I 7 giorni che hanno
cambiato tutto

In sette giorni – dal 26 maggio al primo giugno – è cambiato tutto. Ciò che era sospetto, è diventato concretezza. Ciò che era voce, è diventata notizia. Nel giro di sette giorni Como ha scoperto che la sua classe dirigente, di oggi e di ieri, ha non poche risposte da fornire alla magistratura.
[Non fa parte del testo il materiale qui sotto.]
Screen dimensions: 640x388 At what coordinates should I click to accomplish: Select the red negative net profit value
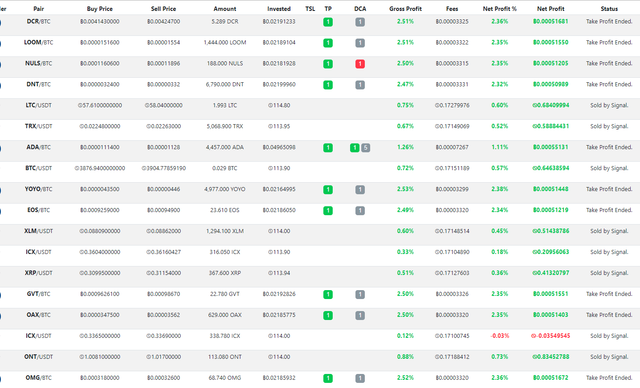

Magari le darà, limpide e nette - non siamo noi a dover emettere le sentenze, ci mancherebbe altro - ma intanto ciò che potremmo definire coscienza collettiva della città si trova davanti a uno scenario che, per quanto cerchi ancora conferma, genera profondo sconcerto.

Dal 26 maggio scorso Stefano Bruni, sindaco per dieci anni tondi, è a San Vittore, accusato di bancarotta concordataria e fallimentare e di abusivismo finanziario. Nulla e poi nulla che riguardi la sua attività di amministratore del Comune di Como, sia chiaro, ma impedire ai cittadini di formarsi nella testa interrogativi - non giudiziari ma politici, non morali ma storici - su tanta parte della gestione pubblica sarà impossibile. Ieri è stato invece accompagnato in carcere un dirigente del Comune, Pietro Gilardoni, e un altro, Antonio Ferro, risulta assegnato agli arresti domiciliari. Questa volta, i magistrati puntano direttamente all’amministrazione della città: l’indagine riguarda gli appalti pubblici e sarebbe partita esaminando le carte del famoso nonché famigerato cantiere delle paratie.

Dietro le macerie del lungolago si profilano insomma quelle di una classe dirigente, tecnica e politica, dalla quale la città cerca senza fortuna di smarcarsi. È significativo, sotto molti aspetti, che proprio mentre la Guardia di finanza e il procuratore della Repubblica firmavano le carte per procedere con i gravissimi provvedimenti di cui sopra, i cittadini, tanti cittadini, firmavano un altro documento, non così ufficiale ma altrettanto pieno di conseguenze: la cartolina della nostra campagna per convincere Renzi a nominare un commissario che, al di sopra di una sempre più sospetta palude amministrativa, faccia ripartire il cantiere delle paratie e restituisca alla città, con il lago, la sua identità geografica, storica, sociale e, perché no?, economica e turistica.

Comprendiamo oggi – fatte salve le cautele sull’esito finale delle inchieste – che Como ha bisogno di ritrovare qualcosa perfino di più importante del lago: l’immagine e la natura stessa di una città perbene. A pensarci, gli anni in cui Como poteva vantare amministratori molto vicini agli ideali di efficienza e onestà non sono poi così lontani. Se ci è permesso, vorremmo leggere nella partecipazione di massa alla campagna “Rivogliamo il nostro lago” un desiderio di ritrovare anche quegli uomini e quel clima: personaggi con cui si poteva discutere e litigare ma che non concedevano dubbi circa la loro correttezza e non sollevavano perplessità sulle loro credenziali amministrative.

Non possiamo aspettarci che qualcuno dall’alto – non Renzi, non Mattarella, non i marziani – ci mandi un commissario che possa riscattare, oltre al lungolago, anche l’intera cultura politica della città. Dovranno pensarci i comaschi. Da sette giorni a questa parte, è più chiaro che mai.